Beginnt jetzt die Anti-Copy-Cat-Revolution?
Berlin entwickelt sich zur europäischen Startup-Metropole
Die junge Berliner IT-Szene möchte keine Almosen und Care-Pakete vom großen Bruder aus den Vereinigten Staaten erhalten. Man möchte das "arm-aber-sexy-Image" endgültig abstreifen. Die Hauptstadt setzt auf international hochkarätige IT-Gründer. Das Motto: Völker schaut auf diese Stadt und werdet ein Teil von ihr.

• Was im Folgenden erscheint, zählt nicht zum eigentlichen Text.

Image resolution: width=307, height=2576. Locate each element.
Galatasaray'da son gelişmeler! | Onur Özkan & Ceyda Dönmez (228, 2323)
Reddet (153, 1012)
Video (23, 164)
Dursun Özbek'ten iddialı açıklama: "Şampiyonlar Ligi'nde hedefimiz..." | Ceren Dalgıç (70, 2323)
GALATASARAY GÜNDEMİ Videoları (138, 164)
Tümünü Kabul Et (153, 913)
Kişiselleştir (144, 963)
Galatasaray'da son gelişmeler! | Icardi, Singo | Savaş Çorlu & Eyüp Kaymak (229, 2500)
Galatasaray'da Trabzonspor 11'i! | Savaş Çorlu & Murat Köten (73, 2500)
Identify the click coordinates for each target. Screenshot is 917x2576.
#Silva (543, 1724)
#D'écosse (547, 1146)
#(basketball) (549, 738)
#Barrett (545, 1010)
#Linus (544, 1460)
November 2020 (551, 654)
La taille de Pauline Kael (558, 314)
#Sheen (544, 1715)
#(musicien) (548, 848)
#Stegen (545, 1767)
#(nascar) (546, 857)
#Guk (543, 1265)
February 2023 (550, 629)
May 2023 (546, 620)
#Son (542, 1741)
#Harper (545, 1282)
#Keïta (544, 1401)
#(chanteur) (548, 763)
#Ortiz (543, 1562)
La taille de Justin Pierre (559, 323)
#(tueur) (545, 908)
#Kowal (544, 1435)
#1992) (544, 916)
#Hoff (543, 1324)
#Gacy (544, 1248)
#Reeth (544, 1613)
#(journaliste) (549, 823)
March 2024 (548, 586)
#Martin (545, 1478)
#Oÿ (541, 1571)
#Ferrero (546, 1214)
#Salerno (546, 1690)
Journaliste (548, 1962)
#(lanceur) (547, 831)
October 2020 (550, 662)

In Kreisen der Blogosphäre - wie bei Netzwertig oder Indiskretion Ehrensache nachzulesen - kursiert schon länger die symbolische Nachricht: Völker, schaut auf diese Stadt! Dieser Satz stammt bekanntlich vom früheren Bürgermeister Ernst Reuter aus seiner Rede während der Berlin-Blockade im Jahr 1948.
Werden nun, zwei Jahrzehnte nach dem Mauerfall, erneut Care-Pakete aus den USA in Form von Venture Capital über die europäische Metropole ausgeschüttet? Immerhin gelang es den Stadtoberen nach jahrelangem Tauziehen, einen neuen Flughafen zu bauen. Wer noch auf ein quasi amtliches Testat gewartet hat, dass sich in der hippen deutschen Hauptstadt jenseits der einfallenden Touristenhorden etwas bewegt, der wird in der aktuellen September-Ausgabe der britischen Zeitschrift Wired fündig. Die Namen der am meisten gehandelten neuen Hoffnungsträger lauten: Soundcloud, wooga und ResearchGate.
Berlin, das ist laut Wired der "heiße Ort", wo man sich als Gründer eines jungen Internetunternehmens heute ansiedeln sollte. Ausgeweitet wird die internationale Unterstützergemeinde auch in den USA durch hochkarätige Medien wie den Nachrichtensender CNN, dessen Geldressort neidvoll auf das deutsche Wirtschaftswunder der Enthaltsamkeit und Exportstärke blickt.
Dass es in der Hauptstadt nicht nur wenige Eintagsfliegen gibt, sondern bereits früher erfolgreiche IT- und Internetunternehmen für den Weltmarkt gegründet worden sind, das haben vor mehr als einem Jahrzehnt die beiden Samwer-Brüder aufgezeigt. Sie gründeten das Auktionshaus Alando und verkauften es später an eBay.
Offenes Umfeld
Dazu gehören aber auch weitere Unternehmen, die längst in den Status von etablierten Mittelständlern aufgerückt sind. Die zurecht in Kreisen der Blogger hierzulande beklagte risikoaverse Tendenz, die Propheten im eigenen Land gering zu schätzen, lässt sich jenseits von persönlichen Geschmackspräferenzen am Beispiel von zanox skizzieren. Der Spezialist für Performance Advertising hat sich seit der Gründung im Jahr 2000 immerhin zum europäischen Marktführer entwickelt.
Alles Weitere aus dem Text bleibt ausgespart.